When copying the data, keep every line exactly the same.

########

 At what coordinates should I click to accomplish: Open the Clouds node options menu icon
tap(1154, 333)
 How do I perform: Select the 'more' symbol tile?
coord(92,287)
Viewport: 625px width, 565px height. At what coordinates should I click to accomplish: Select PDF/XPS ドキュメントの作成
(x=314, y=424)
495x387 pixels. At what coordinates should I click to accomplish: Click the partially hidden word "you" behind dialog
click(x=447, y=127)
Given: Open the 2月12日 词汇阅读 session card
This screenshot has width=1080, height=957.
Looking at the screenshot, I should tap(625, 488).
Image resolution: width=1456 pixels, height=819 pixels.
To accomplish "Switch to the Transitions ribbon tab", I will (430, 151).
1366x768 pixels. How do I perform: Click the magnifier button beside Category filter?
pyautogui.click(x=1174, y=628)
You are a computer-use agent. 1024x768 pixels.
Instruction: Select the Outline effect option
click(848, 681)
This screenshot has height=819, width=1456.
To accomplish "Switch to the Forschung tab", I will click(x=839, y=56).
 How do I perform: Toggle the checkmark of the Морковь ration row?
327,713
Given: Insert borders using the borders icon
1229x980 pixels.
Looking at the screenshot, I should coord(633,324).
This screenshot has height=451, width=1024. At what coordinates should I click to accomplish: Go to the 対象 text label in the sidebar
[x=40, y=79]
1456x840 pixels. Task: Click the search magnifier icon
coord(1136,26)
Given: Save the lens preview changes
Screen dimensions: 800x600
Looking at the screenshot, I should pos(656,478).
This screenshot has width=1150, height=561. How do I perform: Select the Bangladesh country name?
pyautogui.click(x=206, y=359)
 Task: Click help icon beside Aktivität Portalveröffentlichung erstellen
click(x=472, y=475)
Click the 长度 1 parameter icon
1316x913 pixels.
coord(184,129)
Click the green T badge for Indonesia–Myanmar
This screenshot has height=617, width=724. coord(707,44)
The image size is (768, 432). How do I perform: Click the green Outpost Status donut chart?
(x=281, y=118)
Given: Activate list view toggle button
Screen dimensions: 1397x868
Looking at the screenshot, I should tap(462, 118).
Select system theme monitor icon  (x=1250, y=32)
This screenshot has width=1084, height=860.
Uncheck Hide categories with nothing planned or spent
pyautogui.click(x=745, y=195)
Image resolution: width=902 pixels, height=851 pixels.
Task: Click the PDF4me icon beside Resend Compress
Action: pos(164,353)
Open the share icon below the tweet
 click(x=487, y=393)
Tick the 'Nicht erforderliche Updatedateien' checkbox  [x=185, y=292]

########

ANSWER AREA:
 At what coordinates should I click to accomplish: Open the Clouds node options menu icon
tap(1154, 333)
 How do I perform: Select the 'more' symbol tile?
coord(92,287)
Viewport: 625px width, 565px height. At what coordinates should I click to accomplish: Select PDF/XPS ドキュメントの作成
(x=314, y=424)
495x387 pixels. At what coordinates should I click to accomplish: Click the partially hidden word "you" behind dialog
click(x=447, y=127)
Given: Open the 2月12日 词汇阅读 session card
This screenshot has width=1080, height=957.
Looking at the screenshot, I should tap(625, 488).
Image resolution: width=1456 pixels, height=819 pixels.
To accomplish "Switch to the Transitions ribbon tab", I will (430, 151).
1366x768 pixels. How do I perform: Click the magnifier button beside Category filter?
pyautogui.click(x=1174, y=628)
You are a computer-use agent. 1024x768 pixels.
Instruction: Select the Outline effect option
click(848, 681)
This screenshot has height=819, width=1456.
To accomplish "Switch to the Forschung tab", I will click(x=839, y=56).
 How do I perform: Toggle the checkmark of the Морковь ration row?
327,713
Given: Insert borders using the borders icon
1229x980 pixels.
Looking at the screenshot, I should coord(633,324).
This screenshot has height=451, width=1024. At what coordinates should I click to accomplish: Go to the 対象 text label in the sidebar
[x=40, y=79]
1456x840 pixels. Task: Click the search magnifier icon
coord(1136,26)
Given: Save the lens preview changes
Screen dimensions: 800x600
Looking at the screenshot, I should pos(656,478).
This screenshot has width=1150, height=561. How do I perform: Select the Bangladesh country name?
pyautogui.click(x=206, y=359)
 Task: Click help icon beside Aktivität Portalveröffentlichung erstellen
click(x=472, y=475)
Click the 长度 1 parameter icon
1316x913 pixels.
coord(184,129)
Click the green T badge for Indonesia–Myanmar
This screenshot has height=617, width=724. coord(707,44)
The image size is (768, 432). How do I perform: Click the green Outpost Status donut chart?
(x=281, y=118)
Given: Activate list view toggle button
Screen dimensions: 1397x868
Looking at the screenshot, I should tap(462, 118).
Select system theme monitor icon  (x=1250, y=32)
This screenshot has width=1084, height=860.
Uncheck Hide categories with nothing planned or spent
pyautogui.click(x=745, y=195)
Image resolution: width=902 pixels, height=851 pixels.
Task: Click the PDF4me icon beside Resend Compress
Action: pos(164,353)
Open the share icon below the tweet
 click(x=487, y=393)
Tick the 'Nicht erforderliche Updatedateien' checkbox  [x=185, y=292]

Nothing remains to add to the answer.